#### About this task
From the entries below, return only the lines starting at the one that contains "The width and height of the screenshot is (1148, 717)." and ending at the one that contains "Task: Select The Official", exactly as they stand.

──────────

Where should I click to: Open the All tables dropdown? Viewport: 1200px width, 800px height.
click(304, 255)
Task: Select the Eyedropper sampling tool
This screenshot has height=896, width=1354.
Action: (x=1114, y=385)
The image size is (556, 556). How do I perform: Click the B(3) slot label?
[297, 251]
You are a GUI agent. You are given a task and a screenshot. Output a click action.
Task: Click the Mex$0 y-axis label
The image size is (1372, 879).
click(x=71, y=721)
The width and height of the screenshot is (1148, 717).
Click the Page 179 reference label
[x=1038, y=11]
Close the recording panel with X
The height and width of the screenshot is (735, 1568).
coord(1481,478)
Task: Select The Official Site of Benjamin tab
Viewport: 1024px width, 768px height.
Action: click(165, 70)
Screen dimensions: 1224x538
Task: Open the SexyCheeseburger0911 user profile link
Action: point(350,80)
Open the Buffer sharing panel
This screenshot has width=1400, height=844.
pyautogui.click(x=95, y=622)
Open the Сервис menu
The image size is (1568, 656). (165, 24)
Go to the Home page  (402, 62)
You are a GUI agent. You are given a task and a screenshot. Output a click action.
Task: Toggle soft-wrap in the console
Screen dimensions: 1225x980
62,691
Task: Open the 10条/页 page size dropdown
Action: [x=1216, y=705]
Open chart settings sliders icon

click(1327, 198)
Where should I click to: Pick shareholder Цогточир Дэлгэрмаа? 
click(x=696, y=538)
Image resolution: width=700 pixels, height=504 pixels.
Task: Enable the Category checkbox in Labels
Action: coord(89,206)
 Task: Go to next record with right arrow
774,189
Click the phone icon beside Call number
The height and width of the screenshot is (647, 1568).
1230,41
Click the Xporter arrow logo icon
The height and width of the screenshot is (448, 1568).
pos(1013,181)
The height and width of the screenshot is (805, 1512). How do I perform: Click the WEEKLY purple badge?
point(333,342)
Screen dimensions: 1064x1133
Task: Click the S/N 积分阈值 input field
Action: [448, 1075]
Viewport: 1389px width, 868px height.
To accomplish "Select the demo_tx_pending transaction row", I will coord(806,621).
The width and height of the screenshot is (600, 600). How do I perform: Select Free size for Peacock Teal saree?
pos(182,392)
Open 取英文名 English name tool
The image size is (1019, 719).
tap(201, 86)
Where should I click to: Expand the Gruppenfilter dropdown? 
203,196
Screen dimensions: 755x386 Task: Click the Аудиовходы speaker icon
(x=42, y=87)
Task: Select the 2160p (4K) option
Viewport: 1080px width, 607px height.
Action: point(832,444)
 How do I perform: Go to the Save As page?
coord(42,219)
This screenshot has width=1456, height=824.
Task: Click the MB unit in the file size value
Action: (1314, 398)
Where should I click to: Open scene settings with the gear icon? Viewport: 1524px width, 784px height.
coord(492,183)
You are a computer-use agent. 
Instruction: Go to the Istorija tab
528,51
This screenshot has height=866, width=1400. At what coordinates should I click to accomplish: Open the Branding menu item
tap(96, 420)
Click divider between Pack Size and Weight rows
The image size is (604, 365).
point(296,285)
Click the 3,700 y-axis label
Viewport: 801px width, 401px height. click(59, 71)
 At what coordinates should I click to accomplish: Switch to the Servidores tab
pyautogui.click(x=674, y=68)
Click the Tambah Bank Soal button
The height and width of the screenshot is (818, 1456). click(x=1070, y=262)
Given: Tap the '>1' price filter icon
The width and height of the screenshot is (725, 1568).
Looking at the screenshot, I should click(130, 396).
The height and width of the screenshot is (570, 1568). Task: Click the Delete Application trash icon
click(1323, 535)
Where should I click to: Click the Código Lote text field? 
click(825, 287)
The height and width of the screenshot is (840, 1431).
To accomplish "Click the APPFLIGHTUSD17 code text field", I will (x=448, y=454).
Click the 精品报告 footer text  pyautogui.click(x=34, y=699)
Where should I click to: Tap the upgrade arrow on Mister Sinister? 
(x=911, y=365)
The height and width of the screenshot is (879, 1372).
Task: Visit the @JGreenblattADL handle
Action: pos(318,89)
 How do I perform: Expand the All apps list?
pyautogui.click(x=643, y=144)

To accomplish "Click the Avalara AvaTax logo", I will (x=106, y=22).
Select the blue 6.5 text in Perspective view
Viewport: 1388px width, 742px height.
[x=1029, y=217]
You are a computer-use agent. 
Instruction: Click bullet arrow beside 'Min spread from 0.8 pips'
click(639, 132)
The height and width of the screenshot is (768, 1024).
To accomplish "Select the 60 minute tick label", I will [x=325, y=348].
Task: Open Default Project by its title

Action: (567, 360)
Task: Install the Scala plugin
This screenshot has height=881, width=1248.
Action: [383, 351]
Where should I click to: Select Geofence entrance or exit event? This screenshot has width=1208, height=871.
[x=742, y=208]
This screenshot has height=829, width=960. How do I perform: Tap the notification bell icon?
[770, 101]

──────────

#### Answer
The width and height of the screenshot is (1148, 717).
Click the Page 179 reference label
[x=1038, y=11]
Close the recording panel with X
The height and width of the screenshot is (735, 1568).
coord(1481,478)
Task: Select The Official Site of Benjamin tab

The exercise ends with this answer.